- AOLpress on Windows 2000
- Original author: NaviSoft
- Developer: AOL
- Release: February 1994; 32 years ago
- Final release: 2.0
- Operating system: Windows 95, Windows NT
- Type: HTML editor

= AOLpress =

HTML editor

AOLpress is a discontinued HTML editor that was available from America Online (AOL). It was originally developed as NaviPress by the company NaviSoft before being bought by AOL. It was discontinued in 2000. However, the last version (2.0) may still be found on some Web sites for downloading.

AOLpress was rather strict about enforcing legal HTML: when saving edited pages that were created outside AOLpress, code that did not conform to the HTML 3.2 standard and specifications may have been changed to do so. Today, the HTML code used is very outdated and may not work correctly in modern browsers. Several features common in current browsers, such as png images, are not supported.

== History ==
In February 1994, NaviSoft Inc. released NaviPress, which was a Web browser with an integrated HTML editor. NaviPress was very similar to the first Web browser, WorldWideWeb, created by Tim Berners-Lee, for the classic Mac OS and Microsoft Windows. According to Berners-Lee, "NaviPress was a true browser and editor, which produced clean HTML."

In late 1995, AOL acquired NaviSoft, and the package was renamed "GNNPress", then later "AOLpress", and made available for downloading on AOL's Global Network Navigator site. AOL then allowed each user to publish up to 2 megs on the web.

In Weaving the Web, Berners-Lee attributes the death of AOLpress to the release of Netscape Navigator 2.0 in 1996. AOL's Steve Case reached an agreement with Bill Gates so that AOL users could use a version of the Internet Explorer browser, which did not have HTML editing functionality. This agreement led to the decline of AOLpress. According to Berners-Lee, AOLpress was, at the time, "one of the few commercial browsers that provided simple online editing."

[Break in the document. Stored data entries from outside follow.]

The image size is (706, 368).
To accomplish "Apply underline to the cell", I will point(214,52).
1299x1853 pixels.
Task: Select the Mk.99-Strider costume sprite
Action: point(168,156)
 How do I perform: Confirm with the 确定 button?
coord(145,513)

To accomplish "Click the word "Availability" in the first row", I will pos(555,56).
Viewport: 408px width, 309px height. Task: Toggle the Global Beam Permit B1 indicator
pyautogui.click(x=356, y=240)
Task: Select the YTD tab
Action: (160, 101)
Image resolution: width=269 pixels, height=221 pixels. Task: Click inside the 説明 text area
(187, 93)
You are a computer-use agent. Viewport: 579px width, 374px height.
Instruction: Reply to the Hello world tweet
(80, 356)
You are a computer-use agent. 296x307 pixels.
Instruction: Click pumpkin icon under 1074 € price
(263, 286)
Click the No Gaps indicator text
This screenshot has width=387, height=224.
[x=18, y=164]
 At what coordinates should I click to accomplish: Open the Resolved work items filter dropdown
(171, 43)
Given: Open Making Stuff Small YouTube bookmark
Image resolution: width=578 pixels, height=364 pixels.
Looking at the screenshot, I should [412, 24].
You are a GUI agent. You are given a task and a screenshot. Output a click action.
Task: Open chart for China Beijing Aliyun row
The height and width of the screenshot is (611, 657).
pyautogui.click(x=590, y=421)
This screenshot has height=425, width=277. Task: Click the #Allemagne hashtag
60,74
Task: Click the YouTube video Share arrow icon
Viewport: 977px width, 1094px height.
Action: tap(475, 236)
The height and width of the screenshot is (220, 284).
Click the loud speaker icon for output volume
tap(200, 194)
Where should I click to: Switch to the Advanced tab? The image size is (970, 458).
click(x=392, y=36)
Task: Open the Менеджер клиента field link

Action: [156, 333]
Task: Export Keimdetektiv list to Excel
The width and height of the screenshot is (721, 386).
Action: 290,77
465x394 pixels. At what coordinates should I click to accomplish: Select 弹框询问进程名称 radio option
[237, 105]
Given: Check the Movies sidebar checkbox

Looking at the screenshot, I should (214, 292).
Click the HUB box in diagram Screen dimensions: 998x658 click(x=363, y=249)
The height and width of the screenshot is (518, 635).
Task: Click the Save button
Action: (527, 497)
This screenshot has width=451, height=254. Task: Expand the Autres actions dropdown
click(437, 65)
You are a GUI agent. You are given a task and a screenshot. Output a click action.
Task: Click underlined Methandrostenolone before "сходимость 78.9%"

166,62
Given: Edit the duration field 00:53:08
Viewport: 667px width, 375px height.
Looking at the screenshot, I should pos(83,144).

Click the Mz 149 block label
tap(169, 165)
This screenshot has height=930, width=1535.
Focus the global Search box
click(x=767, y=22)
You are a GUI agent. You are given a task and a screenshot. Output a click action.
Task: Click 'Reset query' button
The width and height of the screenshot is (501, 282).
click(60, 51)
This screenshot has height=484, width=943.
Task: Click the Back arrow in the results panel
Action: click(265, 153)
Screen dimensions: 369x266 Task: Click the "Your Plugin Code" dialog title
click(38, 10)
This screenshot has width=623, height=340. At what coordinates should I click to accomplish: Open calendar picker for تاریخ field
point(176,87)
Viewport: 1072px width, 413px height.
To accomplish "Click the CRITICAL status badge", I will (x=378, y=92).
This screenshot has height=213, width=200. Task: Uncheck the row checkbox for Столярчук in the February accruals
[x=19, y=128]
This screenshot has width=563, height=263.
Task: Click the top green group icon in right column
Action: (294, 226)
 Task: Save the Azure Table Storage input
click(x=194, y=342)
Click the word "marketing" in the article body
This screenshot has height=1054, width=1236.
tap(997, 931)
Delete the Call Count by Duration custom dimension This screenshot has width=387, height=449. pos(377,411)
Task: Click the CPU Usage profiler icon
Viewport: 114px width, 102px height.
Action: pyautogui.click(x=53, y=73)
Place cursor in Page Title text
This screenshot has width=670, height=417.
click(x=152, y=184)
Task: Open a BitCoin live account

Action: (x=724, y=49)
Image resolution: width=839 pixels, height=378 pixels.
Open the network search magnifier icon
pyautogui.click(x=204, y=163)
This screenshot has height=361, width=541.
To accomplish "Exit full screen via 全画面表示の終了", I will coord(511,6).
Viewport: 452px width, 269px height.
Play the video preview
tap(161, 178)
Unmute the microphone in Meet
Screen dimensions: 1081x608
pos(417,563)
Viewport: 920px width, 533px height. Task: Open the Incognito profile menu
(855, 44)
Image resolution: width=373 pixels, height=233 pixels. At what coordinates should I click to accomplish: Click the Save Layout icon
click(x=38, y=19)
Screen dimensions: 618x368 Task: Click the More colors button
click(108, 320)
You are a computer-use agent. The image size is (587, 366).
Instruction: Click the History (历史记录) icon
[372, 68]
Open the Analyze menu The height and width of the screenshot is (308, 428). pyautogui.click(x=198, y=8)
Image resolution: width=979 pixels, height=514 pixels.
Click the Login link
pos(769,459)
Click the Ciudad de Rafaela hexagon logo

In 1998, AOLpress made PC Magazines "Best Products of the Year" issue. The editors describe it as "the only program that combines WYSIWYG Web page editing, HTML source code editing, Web site management, and Web browsing in a single interface." The article goes on to say that AOLpress "isn't simply an editor that looks like a browser. It is a browser."

==System requirements==
AOLpress 2.0 requires 8 megabytes of RAM, with more recommended, a display capable of at least 256 colors, an Intel 80386 CPU, 8 megabytes of free disk space, and either Windows NT or Windows 95 operating system.

While the installer is 16-bit and will not work under 64-bit Windows to install the software, AOLpress is capable of launching even under Windows 8, though it generally crashes within a short time after starting. Although the program is not accepted by Windows 7, it will run in compatibility mode in Windows 10.